1. Searching for Co-relations between our Column-Variables¶

Having no leads initially, I will draw random scatterplots between 2 variables that I believe should have a corelation between them. I will start with -

sample_size and median
sample_size and unemployment_rate
full_time and median
sharewomen and unemployment_rate
men and median
women and median

In [8]:

recent_grads.plot('sample_size','median', kind = 'scatter') #--> 1.1

Out[8]:

<matplotlib.axes._subplots.AxesSubplot at 0xf1e7f0a1c8>

In [9]:

recent_grads.plot('sample_size','unemployment_rate', kind = 'scatter')# --> 1.2

Out[9]:

<matplotlib.axes._subplots.AxesSubplot at 0xf1e86673c8>

In [10]:

recent_grads.plot('full_time','median', kind = 'scatter') # --> 1.3

Out[10]:

<matplotlib.axes._subplots.AxesSubplot at 0xf1e86da048>

In [11]:

recent_grads.plot('sharewomen','unemployment_rate', kind = 'scatter') # --> 1.4

Out[11]:

<matplotlib.axes._subplots.AxesSubplot at 0xf1e87443c8>

In [12]:

recent_grads.plot('men','median', kind = 'scatter') # --> 1.5

Out[12]:

<matplotlib.axes._subplots.AxesSubplot at 0xf1e87b3c88>

In [13]:

recent_grads.plot('women','median', kind = 'scatter') # --> 1.6

Out[13]:

<matplotlib.axes._subplots.AxesSubplot at 0xf1e87fba48>

1.1 Popular Major = More \$$$?¶

Does a major with more students corelate to a higher median salary?

No. As per the scatterplot, there is a slight negative corelation between the number of students enrolled for a major and the median salary. Also, some of the highest median salaries belong to majors with a medium batch size.

In [14]:

recent_grads.plot('median','total',kind = 'scatter', figsize = (7,5))

Out[14]:

<matplotlib.axes._subplots.AxesSubplot at 0xf1e8871d08>

1.2 Do Full Time Employees make more \$$$?¶

Do majors with more percentage of full_time employed students have a greater median salary?

Yes, majors with a higher percentage of full_time employed students seem to witness higher median salaries overall.

In [15]:

recent_grads['share_full_time'] = recent_grads['full_time']/recent_grads['total']
recent_grads.plot('share_full_time','median',kind = 'scatter')

Out[15]:

<matplotlib.axes._subplots.AxesSubplot at 0xf1e89375c8>

1.3 Do women make more \$$$?¶

Do majors with a higher share of women have more median salary overall?

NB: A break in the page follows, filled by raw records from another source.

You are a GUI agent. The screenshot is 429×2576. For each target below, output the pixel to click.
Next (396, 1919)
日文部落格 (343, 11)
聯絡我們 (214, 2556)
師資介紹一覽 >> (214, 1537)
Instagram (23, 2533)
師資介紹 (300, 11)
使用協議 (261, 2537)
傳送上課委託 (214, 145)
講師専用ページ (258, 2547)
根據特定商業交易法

No, majors with a higher share of women tend to have a lower median salary.

In [16]:

recent_grads.plot('sharewomen','median',kind = 'scatter')

Out[16]:

<matplotlib.axes._subplots.AxesSubplot at 0xf1e9156348>

1.4 Are majors predominantly Male or Female?¶

Do majors mostly consist of males or females?

Females, but by a small margin! The histogram below shows visibly higher frequencies of female-majority majors in the 0.5 to 1.0 range of sharewomen.

In [17]:

recent_grads['sharewomen'].hist(bins = 20)

Out[17]:

<matplotlib.axes._subplots.AxesSubplot at 0xf1ea18dc08>

1.5 What median salary range is Most Common?¶

30,000 to 40,000 range is the most common median salary range among the majors as per the histogram below.

In [18]:

recent_grads['median'].hist(bins = 10, range = (0,100000))

Out[18]:

<matplotlib.axes._subplots.AxesSubplot at 0xf1ea1c4608>

recent_grads[:8]

1.6 Which `major_category` has the most (& least) students men (& women) on average?¶

Using the bar plot below, we can see that

Business major category has the highest average number of Male students enrolled.
Communication & Journalism major category has the highest average number of Female students enrolled.

In [19]:

from numpy import arange 

categories = recent_grads['major_category'].unique()
avg_of_totals_men = []
avg_of_totals_women = []

for category in categories:
    avg_of_totals_men.append(recent_grads.loc[recent_grads['major_category']==category, 'men'].mean())
    avg_of_totals_women.append(recent_grads.loc[recent_grads['major_category']==category, 'women'].mean())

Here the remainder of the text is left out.